Merlin closed his eyes for a moment.
"I wasn't planning anything."
"Don't lie."
"I thought it was the only way," Merlin said. "At the time."
"And now?"
Merlin opened his eyes again. "I'm still here."
Nathan stared at him for a long moment.
"You are."
He pushed off the desk and walked to the side of the bed, grabbing the chair and dragging it closer. He sat down without ceremony, back slouched, hands folded in front of him.
"You don't have to talk," he said. "I'll just sit here. You can pretend you're alone. You're good at that."
Merlin didn't respond.
The rain outside thickened slightly.
Nathan didn't move.
And for a long time, neither of them said anything. Not because they didn't have things to say. But because sometimes silence said enough.
Merlin stared out the window.
Nathan stayed exactly where he was.
It wasn't peace. Not yet.
But it was a beginning.
The light shifted.
Somewhere behind the clouds, the sun must have moved, but it didn't matter. The room stayed dim. Washed in gray. Rain patterned against the window, soft and steady. Almost like a lullaby.
Merlin leaned back against the headboard, eyes half-lidded.
Nathan hadn't moved.
He was still slouched in the chair by the bed, one foot tapping lightly against the leg, arms crossed now, jacket draped over the side.

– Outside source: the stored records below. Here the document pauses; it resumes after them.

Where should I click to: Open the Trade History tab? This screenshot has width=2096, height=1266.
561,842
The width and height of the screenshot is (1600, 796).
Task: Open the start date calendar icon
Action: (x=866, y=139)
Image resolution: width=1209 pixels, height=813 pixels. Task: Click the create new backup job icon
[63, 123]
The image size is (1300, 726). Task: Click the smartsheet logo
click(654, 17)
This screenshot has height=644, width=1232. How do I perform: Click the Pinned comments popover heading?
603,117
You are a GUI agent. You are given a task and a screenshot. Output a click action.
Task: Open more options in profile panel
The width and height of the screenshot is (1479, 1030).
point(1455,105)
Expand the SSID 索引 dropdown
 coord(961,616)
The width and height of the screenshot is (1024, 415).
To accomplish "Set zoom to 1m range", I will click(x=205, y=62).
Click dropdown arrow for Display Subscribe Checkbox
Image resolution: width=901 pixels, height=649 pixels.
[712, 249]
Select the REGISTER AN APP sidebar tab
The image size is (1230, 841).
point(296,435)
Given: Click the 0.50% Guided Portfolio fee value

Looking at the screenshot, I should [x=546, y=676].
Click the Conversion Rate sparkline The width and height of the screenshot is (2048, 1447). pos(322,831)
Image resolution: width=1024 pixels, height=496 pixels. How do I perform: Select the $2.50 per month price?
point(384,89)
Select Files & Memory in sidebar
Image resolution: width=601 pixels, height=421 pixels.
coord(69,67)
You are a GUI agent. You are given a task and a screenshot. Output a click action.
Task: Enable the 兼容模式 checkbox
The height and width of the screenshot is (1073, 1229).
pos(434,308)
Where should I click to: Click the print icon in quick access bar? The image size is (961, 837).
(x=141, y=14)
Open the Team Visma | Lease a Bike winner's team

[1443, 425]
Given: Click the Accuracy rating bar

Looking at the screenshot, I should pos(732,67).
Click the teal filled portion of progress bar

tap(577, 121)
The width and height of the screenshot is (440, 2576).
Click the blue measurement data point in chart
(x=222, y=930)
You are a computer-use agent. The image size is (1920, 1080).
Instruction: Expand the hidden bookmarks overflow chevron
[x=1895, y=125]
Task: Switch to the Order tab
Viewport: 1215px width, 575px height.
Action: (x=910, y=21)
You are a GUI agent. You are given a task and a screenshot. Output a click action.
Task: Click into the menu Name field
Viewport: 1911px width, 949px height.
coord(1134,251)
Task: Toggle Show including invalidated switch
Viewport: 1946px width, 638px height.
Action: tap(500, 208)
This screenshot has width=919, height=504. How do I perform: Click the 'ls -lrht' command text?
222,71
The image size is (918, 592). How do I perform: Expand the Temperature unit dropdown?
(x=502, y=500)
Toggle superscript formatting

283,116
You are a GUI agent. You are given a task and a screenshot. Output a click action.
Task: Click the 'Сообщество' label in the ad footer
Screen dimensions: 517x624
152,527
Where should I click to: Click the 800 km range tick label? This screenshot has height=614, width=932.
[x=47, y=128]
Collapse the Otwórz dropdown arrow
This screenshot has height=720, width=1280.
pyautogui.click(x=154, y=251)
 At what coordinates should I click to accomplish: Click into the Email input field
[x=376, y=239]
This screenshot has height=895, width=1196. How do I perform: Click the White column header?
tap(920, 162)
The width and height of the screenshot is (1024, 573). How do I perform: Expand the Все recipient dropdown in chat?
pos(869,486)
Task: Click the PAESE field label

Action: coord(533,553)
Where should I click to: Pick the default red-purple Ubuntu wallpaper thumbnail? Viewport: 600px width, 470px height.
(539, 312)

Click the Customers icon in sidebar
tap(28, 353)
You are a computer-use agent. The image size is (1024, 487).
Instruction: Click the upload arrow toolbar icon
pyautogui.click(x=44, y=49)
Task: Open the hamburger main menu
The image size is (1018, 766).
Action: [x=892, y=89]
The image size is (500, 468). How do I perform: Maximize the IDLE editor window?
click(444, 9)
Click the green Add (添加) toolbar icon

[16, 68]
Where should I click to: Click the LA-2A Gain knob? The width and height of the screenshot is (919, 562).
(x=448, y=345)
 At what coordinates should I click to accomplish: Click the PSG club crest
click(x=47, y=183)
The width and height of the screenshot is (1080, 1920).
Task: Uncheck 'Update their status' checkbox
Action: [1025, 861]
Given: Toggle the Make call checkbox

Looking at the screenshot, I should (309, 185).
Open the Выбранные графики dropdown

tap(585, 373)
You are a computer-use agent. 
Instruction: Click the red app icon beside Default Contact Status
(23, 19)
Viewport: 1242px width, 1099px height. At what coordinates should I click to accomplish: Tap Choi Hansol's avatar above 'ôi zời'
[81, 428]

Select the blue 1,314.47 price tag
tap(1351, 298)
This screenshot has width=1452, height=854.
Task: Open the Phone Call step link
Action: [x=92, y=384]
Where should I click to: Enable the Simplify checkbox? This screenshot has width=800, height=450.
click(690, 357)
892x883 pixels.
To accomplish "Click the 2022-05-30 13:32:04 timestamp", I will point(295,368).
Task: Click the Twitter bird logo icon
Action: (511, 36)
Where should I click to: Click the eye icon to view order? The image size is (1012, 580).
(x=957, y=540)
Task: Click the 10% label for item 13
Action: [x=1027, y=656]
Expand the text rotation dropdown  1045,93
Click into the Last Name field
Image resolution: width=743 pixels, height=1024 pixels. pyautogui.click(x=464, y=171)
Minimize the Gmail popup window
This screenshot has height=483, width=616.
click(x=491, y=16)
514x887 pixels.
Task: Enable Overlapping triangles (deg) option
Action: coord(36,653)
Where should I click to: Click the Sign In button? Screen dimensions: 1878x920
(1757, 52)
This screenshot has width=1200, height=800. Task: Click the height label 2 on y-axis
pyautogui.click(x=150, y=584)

"Did Vivienne yell at you?" Merlin asked, voice dry.
Nathan snorted. "She always yells at me. Today wasn't special."
"…What about Morgana?"
Nathan hesitated.
Then, "We don't usually see her anyways. It wasn't different today."
That told Merlin more than any lecture would have.
He shifted slightly under the covers. Not from discomfort. Just to feel something. Anything. His body was slow. Weighed down. But not from injury.
From absence.
"No news yet?" he asked.
Nathan didn't look at him. "About what."
"You know what."
"…No."
The silence stretched again.
Merlin closed his eyes. Not asleep. Not yet. Just resting. A different kind of resting.
He could still hear it.
The echo of the rift.
The sound of the corrupted mana crawling against his skin. The heavy pulse of something watching from the other side. The way space had bent broken when he stepped through.
The way the system had screamed.
Then gone silent.
He didn't tell Nathan about the silence. Or the messages. Or the static that sometimes lingered at the edge of his hearing, like someone had forgotten to shut off an old radio in another room.
Some things weren't meant to be shared.
Not yet.
"Liliana and Adrian want to visit later," Nathan said, breaking the stillness.
"Seraphina, too. She didn't say it out loud, but you know her. She's probably already scheduled the meeting and checked if you're allowed solid food."
"I am, I already ate solid food."
"Cool. I'll still tell her to bring soup though."
Merlin cracked one eye open. Nathan's expression was completely unreadable.
"Why are you still here," Merlin asked.
"You're the one who looks like a corpse," Nathan said.
"I'm the emotional support human, remember?"
Merlin didn't respond.
But he didn't tell him to leave either.
Nathan leaned his head back against the wall. Closed his eyes.
Neither of them said anything after that.
Not for a long time.
Because some moments didn't need words. Some silences didn't need to be broken.